Reproduce the data below line for line, keeping every character unchanged.

** BEGIN **

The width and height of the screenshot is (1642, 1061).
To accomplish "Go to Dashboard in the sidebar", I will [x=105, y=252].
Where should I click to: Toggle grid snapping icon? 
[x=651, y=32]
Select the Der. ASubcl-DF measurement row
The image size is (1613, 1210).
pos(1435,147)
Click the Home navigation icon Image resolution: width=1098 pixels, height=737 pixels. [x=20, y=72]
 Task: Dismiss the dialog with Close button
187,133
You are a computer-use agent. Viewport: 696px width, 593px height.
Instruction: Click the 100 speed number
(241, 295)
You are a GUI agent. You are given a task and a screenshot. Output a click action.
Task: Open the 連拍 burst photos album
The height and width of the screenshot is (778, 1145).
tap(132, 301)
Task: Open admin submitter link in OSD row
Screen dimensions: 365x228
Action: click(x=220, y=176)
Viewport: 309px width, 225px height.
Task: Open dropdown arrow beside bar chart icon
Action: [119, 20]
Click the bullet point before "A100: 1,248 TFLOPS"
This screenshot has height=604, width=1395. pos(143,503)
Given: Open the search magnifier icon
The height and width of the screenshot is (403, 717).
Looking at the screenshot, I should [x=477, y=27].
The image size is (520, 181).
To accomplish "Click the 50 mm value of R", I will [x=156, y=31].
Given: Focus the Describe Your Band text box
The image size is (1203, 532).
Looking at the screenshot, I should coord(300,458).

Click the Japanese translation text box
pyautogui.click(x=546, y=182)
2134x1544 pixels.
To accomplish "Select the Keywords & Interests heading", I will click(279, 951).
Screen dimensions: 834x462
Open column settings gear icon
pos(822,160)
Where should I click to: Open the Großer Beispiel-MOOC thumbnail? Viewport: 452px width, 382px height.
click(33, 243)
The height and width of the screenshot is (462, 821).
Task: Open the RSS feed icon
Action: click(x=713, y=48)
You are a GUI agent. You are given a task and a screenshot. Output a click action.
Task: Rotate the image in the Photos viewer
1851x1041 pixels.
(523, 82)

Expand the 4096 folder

** END **

• _Solution for this problem_:
The width and height of the screenshot is (1642, 1061).
To accomplish "Go to Dashboard in the sidebar", I will [x=105, y=252].
Where should I click to: Toggle grid snapping icon? 
[x=651, y=32]
Select the Der. ASubcl-DF measurement row
The image size is (1613, 1210).
pos(1435,147)
Click the Home navigation icon Image resolution: width=1098 pixels, height=737 pixels. [x=20, y=72]
 Task: Dismiss the dialog with Close button
187,133
You are a computer-use agent. Viewport: 696px width, 593px height.
Instruction: Click the 100 speed number
(241, 295)
You are a GUI agent. You are given a task and a screenshot. Output a click action.
Task: Open the 連拍 burst photos album
The height and width of the screenshot is (778, 1145).
tap(132, 301)
Task: Open admin submitter link in OSD row
Screen dimensions: 365x228
Action: click(x=220, y=176)
Viewport: 309px width, 225px height.
Task: Open dropdown arrow beside bar chart icon
Action: [119, 20]
Click the bullet point before "A100: 1,248 TFLOPS"
This screenshot has height=604, width=1395. pos(143,503)
Given: Open the search magnifier icon
The height and width of the screenshot is (403, 717).
Looking at the screenshot, I should [x=477, y=27].
The image size is (520, 181).
To accomplish "Click the 50 mm value of R", I will [x=156, y=31].
Given: Focus the Describe Your Band text box
The image size is (1203, 532).
Looking at the screenshot, I should coord(300,458).

Click the Japanese translation text box
pyautogui.click(x=546, y=182)
2134x1544 pixels.
To accomplish "Select the Keywords & Interests heading", I will click(279, 951).
Screen dimensions: 834x462
Open column settings gear icon
pos(822,160)
Where should I click to: Open the Großer Beispiel-MOOC thumbnail? Viewport: 452px width, 382px height.
click(33, 243)
The height and width of the screenshot is (462, 821).
Task: Open the RSS feed icon
Action: click(x=713, y=48)
You are a GUI agent. You are given a task and a screenshot. Output a click action.
Task: Rotate the image in the Photos viewer
1851x1041 pixels.
(523, 82)

Expand the 4096 folder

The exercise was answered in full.